En definitiva el Estado es un ente instrumental y sus órganos —legislativos ejecutivos y jurisdiccionales— están vinculados al fin por el que fueron creados: la protección y garantía de la igual libertad individual. Por tanto, sólo pueden actuar de acuerdo con el contenido de las leyes que siempre serán de conformidad con este fin. Así pues, los órganos estatales no son libres sino que están absolutamente vinculados a lo que ordenen las leyes. Para estos órganos, las leyes no son un límite sino un mandato sustantivo.

 

El individuo está negativamente vinculado a la ley: puede hacer todo aquello que la ley no le prohíba. El Estado, en cambio, está positivamente vinculado a la ley: sólo puede hacer —dentro de un margen de discrecionalidad en la aplicación— todo aquello, y sólo aquello, que la ley disponga.

 

Sin embargo, el indiscutible deterioro que experimenta en la actualidad el régimen constitucional no parece preocupar demasiado a millones de españoles, a la vista de los escrutinios electorales y las encuestas. Son legiones a los que les traen sin cuidado asuntos cruciales como la independencia judicial, la quiebra del principio de igualdad entre ciudadanos, la integridad nacional o la garantía de las libertades.

 

Quienes así se conducen sustituyen su criterio por el del señor al que reverencian, como en el vasallaje feudal. Su apoyo al líder lo es sin fisuras, una lealtad perruna a la que no es posible oponer argumentos solventes o tercas realidades. Intentar persuadirles de la verdad es perder el tiempo: ni escuchan ni quieren escuchar, dado el elevado grado de ofuscamiento o superficialidad que han conseguido alcanzar, potenciado desde el poder político y para el único beneficio de este.

1 comentario en «EN MANOS DE UN PERSONAJE SIN ESCRÚPULO ALGUNO»

  1. El Rey como Jefe del Estado tiene claro lo que quiere y puede hacer en la jornada de inicio de la legislatura, defender la Constitución, la vigencia del pacto de concordia de la Transición y la igualdad entre españoles: «Aquel gran pacto entre los españoles que está en el origen de nuestra democracia [la Transición] no es en absoluto mirar atrás con nostalgia; sí es en cambio una orgullosa y consciente reafirmación de nuestras mejores capacidades como país y del mejor logro que ordena, en nuestros días, la vida de la sociedad española: la Constitución.
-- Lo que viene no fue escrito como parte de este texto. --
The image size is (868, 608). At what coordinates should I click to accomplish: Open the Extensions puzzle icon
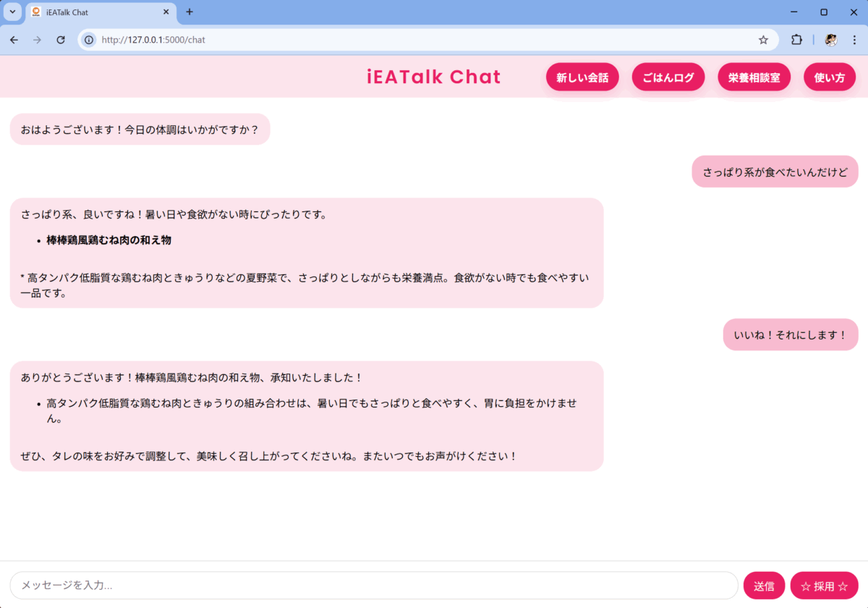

Y por ello, debemos honrar su espíritu, respetarla y cumplirla».
    Al bajar al detalle de la realidad se percibe un creciente abismo entre lo que predica el Rey y lo que practican el Gobierno y su coalición autodenominada «progresista»
    Ojalá que jamás tenga que aplicarse en España el ultimísimo resorte, el que prevé la Constitución cuando consagra el jefe del Estado como símbolo de la «unidad y permanencia» de la nación y «mando supremo de las Fuerzas Armadas».